As I pointed out in my last post, I am building an app in my spare (hah) time. I am actually quite close to having a releaseable app (or minimum viable product, as it were). Obviously I won’t give away too much about what it does, but suffice it to say it is in the personal finances space, and actually something I’m building to solve a headache of my own. If other people use it, that’s cool, but I’m being narcissistic on this one and building it for yours truly.

Anyway, despite its basic current implementation, I decided to start to use it myself just for kicks. And that, folks, is when the bomb dropped. In the 10 minutes or so I’ve been using it so far, I’ve already added a handful of new features to my backlog. And not just “nice-to-have”s or “wouldn’t-that-be-cool”s. Really important features that I overlooked, that may even make-or-break the product from a usability view. Why did I discover them now? Because hitherto I was approaching my product from a birds-eye view, and not a ground-level user’s view. Hell. Of. A. Difference. No matter how much you think through the user’s needs, you can not completely comprehend their needs until you actually use it yourself.
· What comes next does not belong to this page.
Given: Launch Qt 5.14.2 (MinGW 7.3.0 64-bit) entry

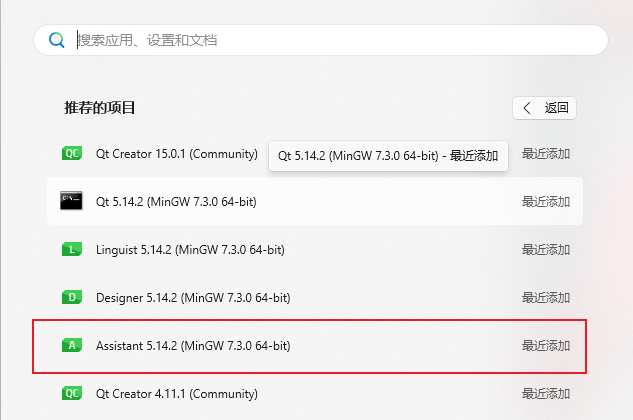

So, developers: use your product as early on in development as you can. Even if it’s just scaffolding (of the Rails kind or other). It will get your head in the right space and you will focus on the most important features, and not just the “cool” ones.

Does this apply to large companies too? Definitely. If you’re in the technology arm of a firm, why not give business stakeholders or the product owner access to the nightly builds and get an internal feedback loop going? Google has been doing this for some time with the release of their Chromium nightly builds and, more recently, Google Canary development builds. I don’t know if Googlers outside the Chrome team are using the nightly builds on their desktop, but I daresay they should. Feedback should flow into your product from every possible source.

Maybe every developer worth his or her weight in gold already knows and practices this. I don’t know. But I am sure as hell doing this from now on.

UPDATE - just to clarify, I don’t mean just use it as you test it, I mean use it for pleasure. Use it to fill whatever void you’re filling in a user’s life. If you don’t find it useful, or enjoy using it, your users probably won’t either.